TASK 1: In the blog excerpt, list every date given in the one-egg-per-date schedule.
TASK 2: Continue the blog excerpt from where it stops, picking up right after the sentence about being at a loss.

PASSAGE:
----------

I'll make changes when she moves her blog over.

Great pictures at the top of the blog of her seven children. Surely she didn't get them all that clean at once.

Sunday, February 26, 2006

Apparently, when people imagine their names on the bottom of the checks that are going out, they will take a stand against ignorance, inefficiency and possible corruption.

At the meeting on Saturday, 75% of the owners voted to table the motion on voting on the budget. No vote until the May meeting and we get more information.

COMMUNICATION, COMMUNICATION, COMMUNICATION! -- Daniel Craven, Esq., Condo Owner magazine, Summer 2005 (I still have that article, Bubba. Did I hear that you tried to block the motion to table the vote? That someone with a Robert's Rules called you out on that one?)

Reports are that the meeting was chaotic, the president of the board broke down (them unjust winds of criticism, again), and the pudgy little Craven lawyer was flustered.

They were lucky owners didn't show up with pitchforks, tar and feathers.

Many of the owners are sophisticated, reasonable people. We know that conditions have changed, and there will necessarily be increases in condo fees to cover higher insurance rates and uncovered reconstruction expenses.

Of several budget items that were questioned, no one had answers in real numbers. The budget was based on estimates and guesses. The budget was due, according to Alabama Condo Law, 30 days before the beginning of the fiscal year, which is Jan.1 in our case.

Give me serenity.

UPDATE: I cannot believe that this board would act so irrationally unless there is some funny money out there somewhere.

Friday, February 24, 2006

Here's a product for you.

You can find something new everyday.
OK, kids. We have another egg.

The schedule looks like this, one egg per date:

1/21
1/24
1/29
2/5
2/8
2/13
2/19
2/24

LSU, Dr. Debbie Guillory, Craig Johnson, I, and my elegant Floridian correspondent, Carolyn Swicegood, are pretty much at a loss.

----------

AVAILABLE DATA:
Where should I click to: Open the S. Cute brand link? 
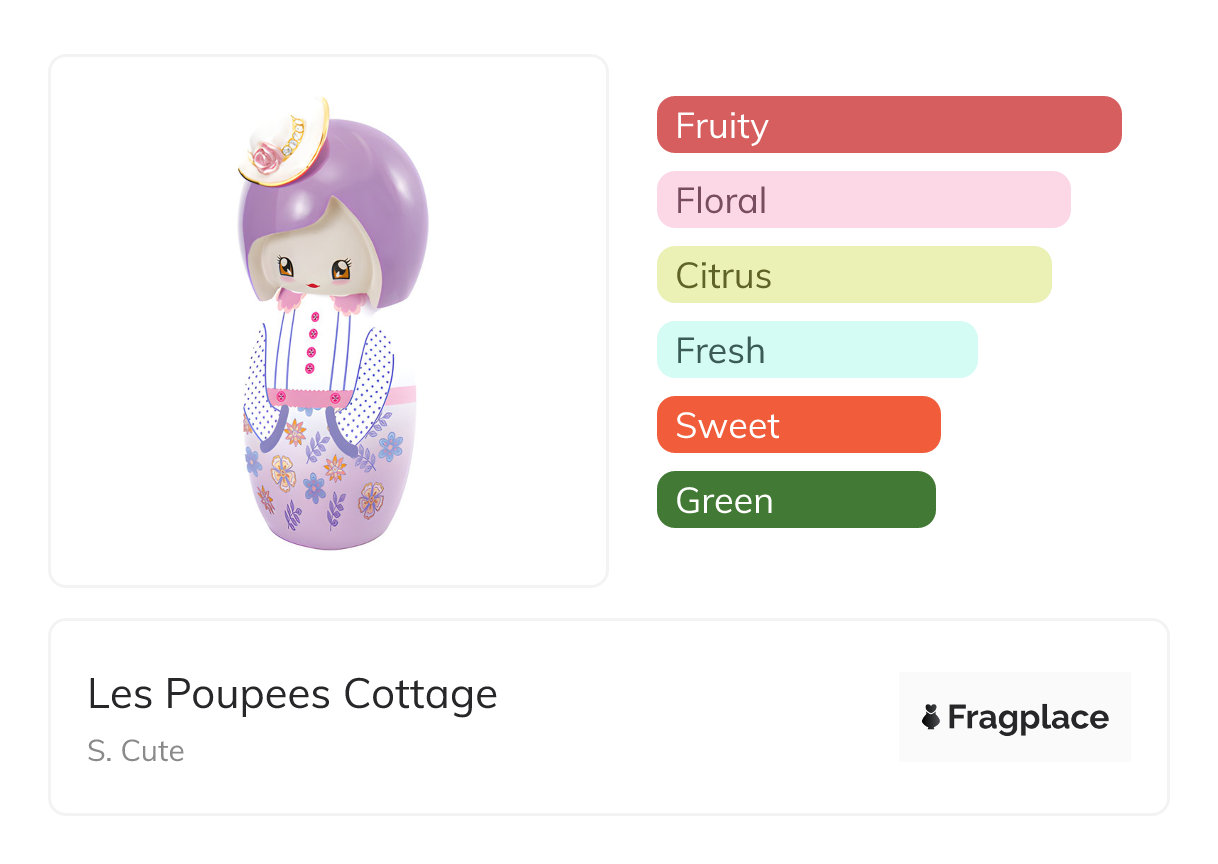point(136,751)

----------

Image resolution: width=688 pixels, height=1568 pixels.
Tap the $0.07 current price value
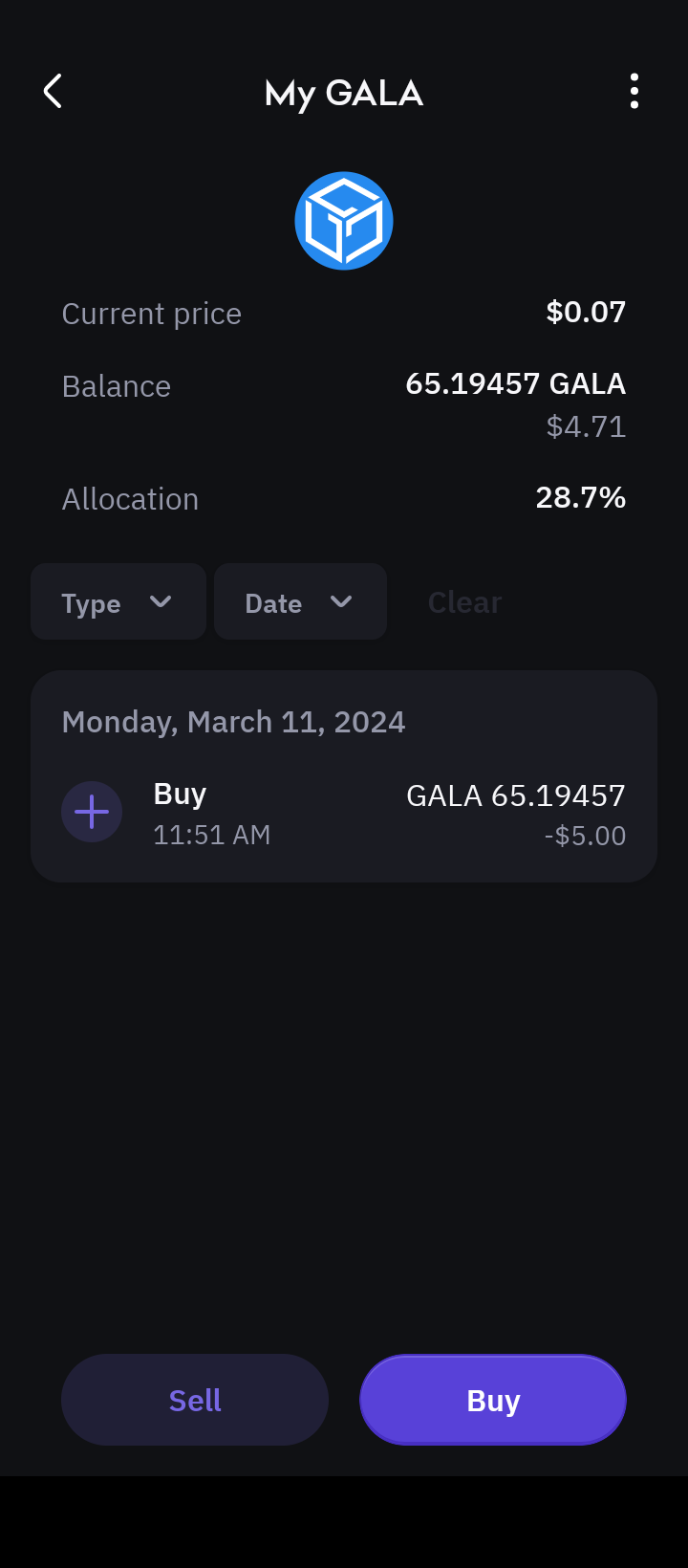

----------

EXERCISE OUTPUT 1: 1/21, 1/24, 1/29, 2/5, 2/8, 2/13, 2/19, 2/24

EXERCISE OUTPUT 2:
It's not healthy for Lucy. She looks all right, but this can't go on for long.

Thursday, February 23, 2006

Let's move along. This week we are watching the Olympics.

Sasha Cohen fell. But who can match her grace?

Lyman's disappointed. "She let the rest of them out," he said.

Carolina Kostner came close to hitting the wall. She is one of the tallest skaters in the event. She is 5'6".
If I seem edgy, short, or mean, your perceptions are right.

The people who can cross me most are on the job again -- the condo board. They want to raise our fees, and they will, above any other in the area. Do it illegally, too. To cover their incompetence.

I won't go to another meeting. I nearly vibrated apart at the last one.

I am a freaking mutant. I didn't understand you in the first place, and I damned sure can't understand this kind of stupidity and meanness.

Don't mind me. I talk to birds.
Among the people who are welcome to call me Janis is Sean Kinsell. Here is one reason why.
After perusing Miss Carolyn's (Swicegood) materials, I'm thinking of asking Dr. Debbie if the clinic will give Lucy a job.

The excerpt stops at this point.